Review by Kirkus Book Review

An elaborately planned murder at an exclusive New Jersey country club leaves the wrong person dead. And that's only the beginning. Kimberly Valva is the world's most unlikely hired killer. Self-employed graphic designers who make ends meet by serving guests at country clubs and praying to put away enough money for the surgery that would save their ailing goldendoodles' lives don't fit the profile. But Kim's unlikely credentials, combined with her need for quick cash, may be exactly what attracts The Stranger, a computerized telephone voice that offers her $20,000 if she slips a lethal dose into new member Anthony Fuller's drink. There seems to be just one glitch: Unknown to everyone else, Anthony turns out to be a cleaned-up version of Tony Fiore, the bad boy who was Kim's first love back in their Brooklyn high school.
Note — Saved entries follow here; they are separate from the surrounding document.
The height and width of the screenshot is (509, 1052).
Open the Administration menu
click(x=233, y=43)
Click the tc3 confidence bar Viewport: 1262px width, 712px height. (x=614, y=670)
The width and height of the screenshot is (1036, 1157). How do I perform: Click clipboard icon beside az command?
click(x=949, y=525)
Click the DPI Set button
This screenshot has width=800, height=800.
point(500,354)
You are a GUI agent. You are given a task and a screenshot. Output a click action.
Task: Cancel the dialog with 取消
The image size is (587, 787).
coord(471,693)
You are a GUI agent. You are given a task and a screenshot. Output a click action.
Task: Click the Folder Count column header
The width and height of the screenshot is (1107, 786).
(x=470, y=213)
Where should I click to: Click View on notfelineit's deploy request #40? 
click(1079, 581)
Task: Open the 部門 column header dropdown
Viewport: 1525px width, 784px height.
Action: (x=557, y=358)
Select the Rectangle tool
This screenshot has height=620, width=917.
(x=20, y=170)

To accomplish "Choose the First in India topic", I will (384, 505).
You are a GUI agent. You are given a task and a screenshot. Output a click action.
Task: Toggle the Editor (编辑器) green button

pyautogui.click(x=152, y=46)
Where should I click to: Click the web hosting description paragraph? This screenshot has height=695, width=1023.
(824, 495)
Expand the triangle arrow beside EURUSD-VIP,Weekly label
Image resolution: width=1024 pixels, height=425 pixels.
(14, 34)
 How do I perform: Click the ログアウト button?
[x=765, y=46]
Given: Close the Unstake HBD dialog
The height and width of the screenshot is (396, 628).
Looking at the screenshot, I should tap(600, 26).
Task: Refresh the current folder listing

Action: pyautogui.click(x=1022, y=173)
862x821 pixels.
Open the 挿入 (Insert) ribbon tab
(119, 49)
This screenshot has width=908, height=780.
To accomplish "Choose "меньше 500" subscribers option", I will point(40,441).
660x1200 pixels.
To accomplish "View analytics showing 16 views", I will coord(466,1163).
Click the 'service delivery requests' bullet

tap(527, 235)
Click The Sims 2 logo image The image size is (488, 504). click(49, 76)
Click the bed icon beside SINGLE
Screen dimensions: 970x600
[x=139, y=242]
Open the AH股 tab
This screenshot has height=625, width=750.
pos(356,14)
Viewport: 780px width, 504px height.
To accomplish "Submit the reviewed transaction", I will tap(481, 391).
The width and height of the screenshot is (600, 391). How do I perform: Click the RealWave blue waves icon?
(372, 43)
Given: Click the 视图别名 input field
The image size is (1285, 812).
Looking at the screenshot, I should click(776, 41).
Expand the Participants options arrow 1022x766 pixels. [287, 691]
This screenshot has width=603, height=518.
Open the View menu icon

Kim's unwillingness to poison Tony leads rapidly to a second glitch when his fiancée, Poppy Jade Walsh, keels over instead. The series of flashbacks that rapidly alternate with developments in the present reveal that Kim wasn't the only aspiring killer on the murder scene: PJ, aided and abetted by her friend Matt Mazzucca, who'd relocated from Texas specifically to help her, had been planning for over a year to target Tony, who'd killed PJ's mother in a robbery back in 2006. More threats and surprises will follow at a brisk pace that flags only in the final chapters, when the tale runs distinctly lower on energy and ingenuity, though not on casualties. Fans will enjoy each wildly implausible twist as reassuring evidence that none of this could ever happen to them. Copyright (c) Kirkus Reviews, used with permission.

Copyright (c) Kirkus Reviews, used with permission.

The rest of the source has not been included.